begin Document excerpt
Joseph Blaine Johnson (August 29, 1893 – October 25, 1986) was an American politician who served as the 70th governor of Vermont from 1955 to 1959.

Biography
Born in Helsingborg, Sweden, Johnson moved with his family from Sweden to Springfield, Windsor County, Vermont, in 1902 and became a naturalized U.S. citizen. He graduated from the University of Vermont in 1915, became a mechanical engineer. Johnson was a Congregationalist. He married Virginia F. Slack on September 23, 1919.

Career
Johnson worked at the Bryant Chucking Grinder Company, starting as a draftsman and retiring as General Manager in 1949. He also served as vice president of the Springfield Cooperative Savings and Loan Association, director of the First National Bank of Springfield, and director of the Lovejoy Tool Company of Springfield.

Johnson was elected to the Vermont House of Representatives in 1945 and served from 1945 to 1946. He was elected to the Vermont Senate from Windsor County in 1947 and served until 1951. He then served two terms from 1951 to 1955 as the 65th lieutenant governor of Vermont.
end Document excerpt
Brief: Could you extend the biography of Vermont governor Joseph Blaine Johnson above, picking up right after its final sentence?
begin Dataset extract
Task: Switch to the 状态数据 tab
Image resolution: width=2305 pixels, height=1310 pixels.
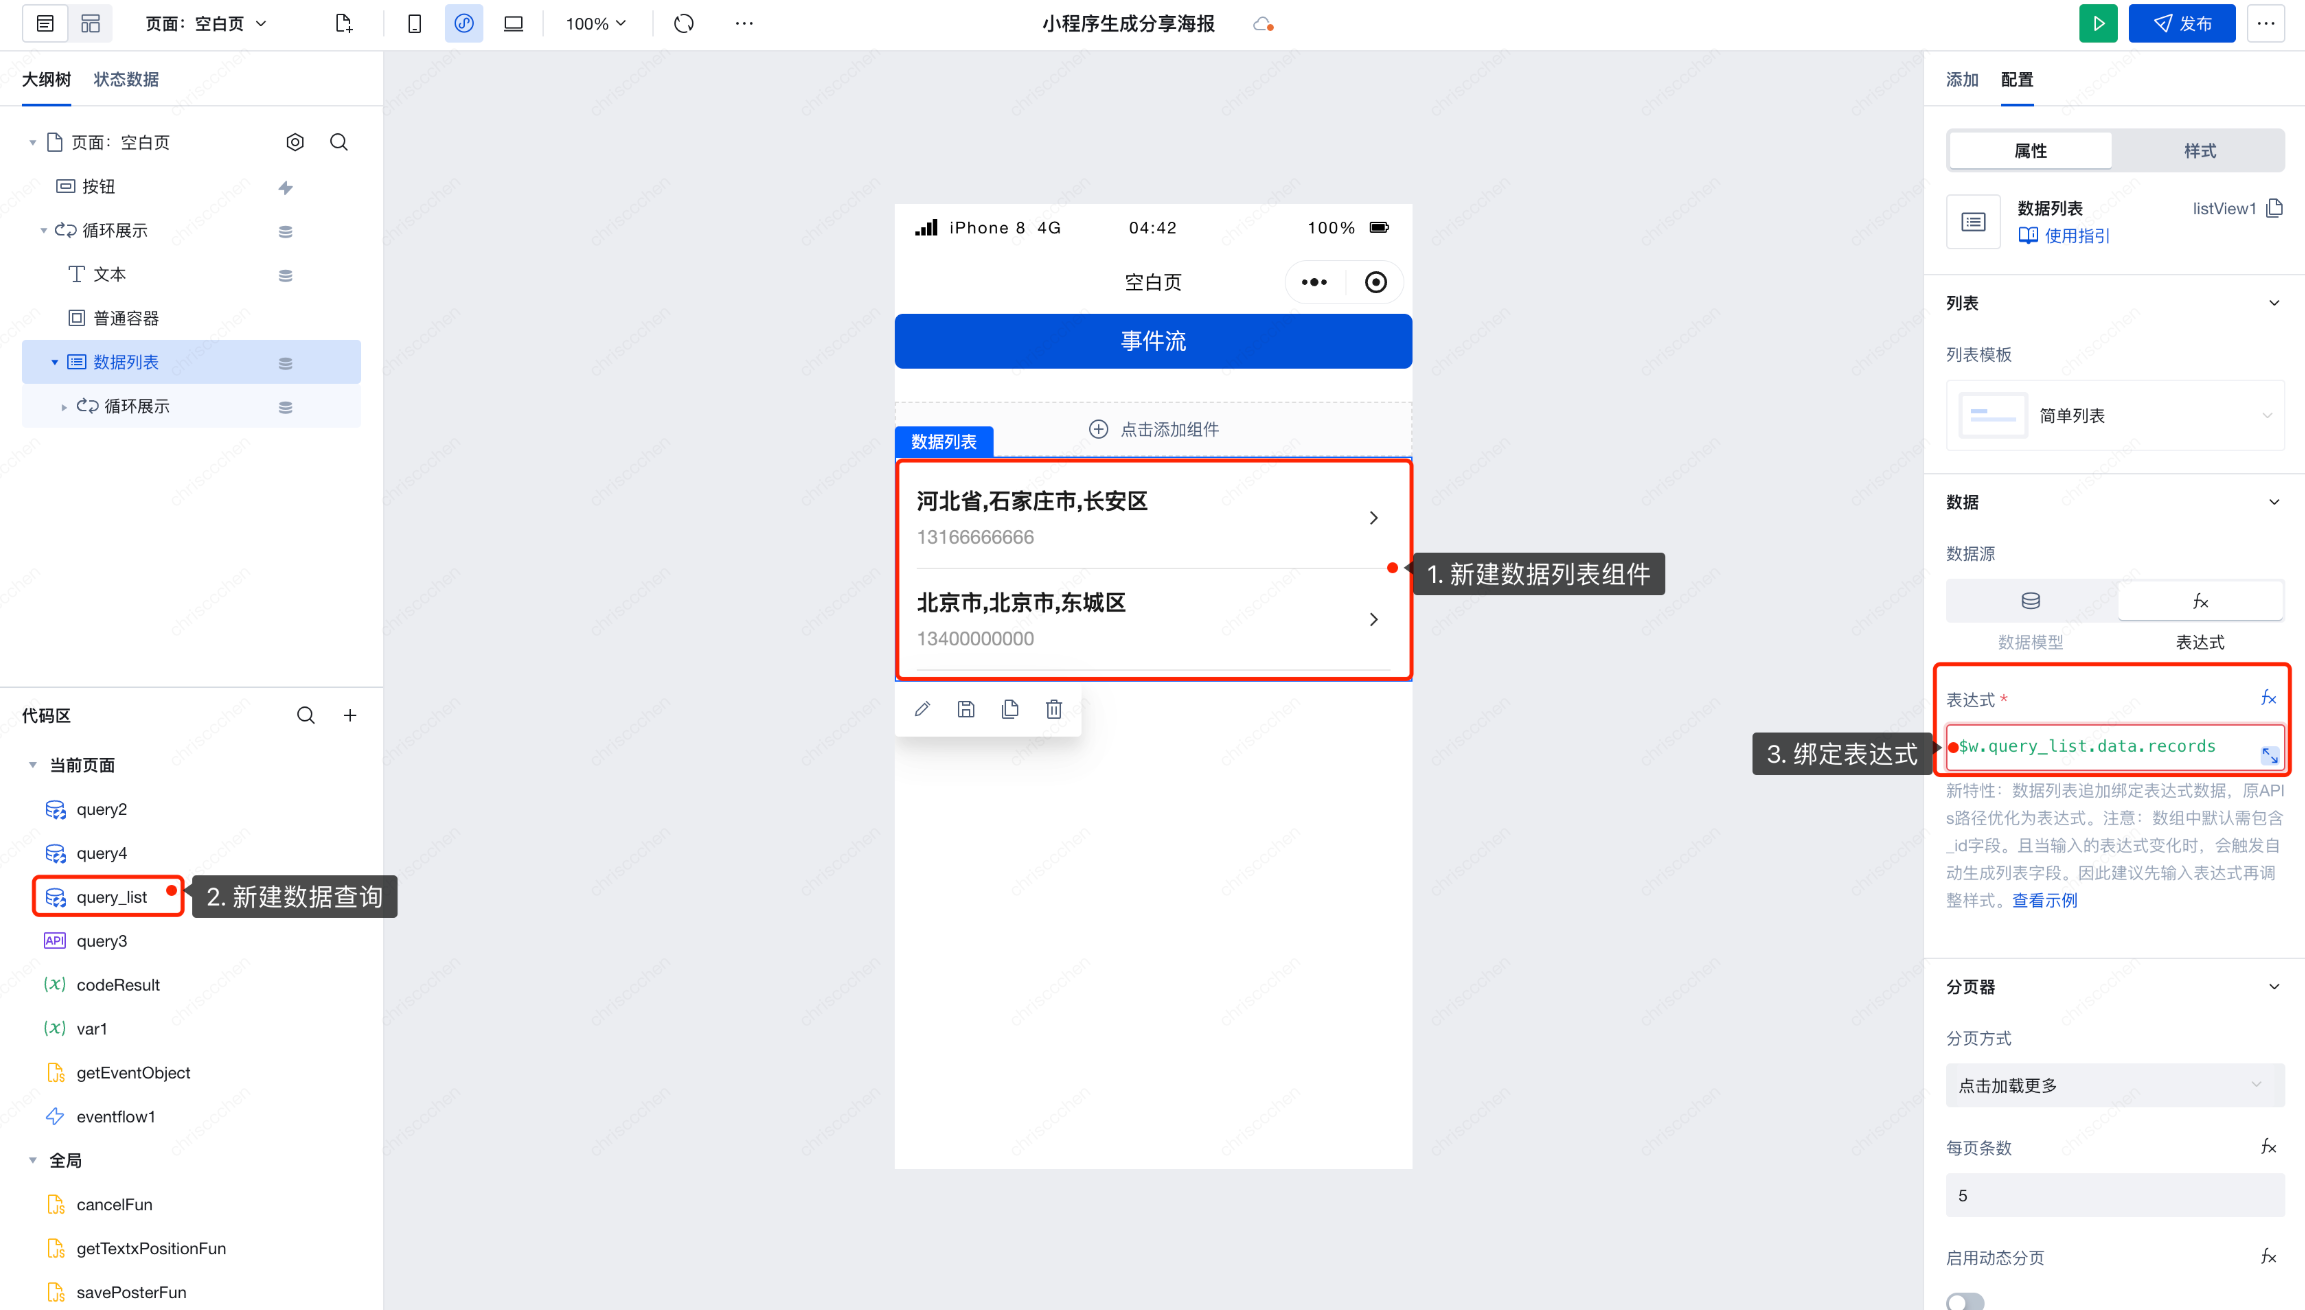Action: pos(126,79)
end Dataset extract
Exercise answer:
Receiving the Republican nomination for governor, Johnson won the election and served from January 6, 1955 to January 6, 1959.  During his administration, he sponsored legislation supporting increased financial support for the University of Vermont. He also facilitated Vermont's inclusion in the federal interstate highway system. He was a Vermont delegate to the 1956 Republican National Convention. After serving two terms as governor, he retired from public life but remained director of the Lovejoy Tool Company.

Death
Johnson died on October 25, 1986, and is interred at Summerhill Cemetery, Springfield, Windsor County, Vermont.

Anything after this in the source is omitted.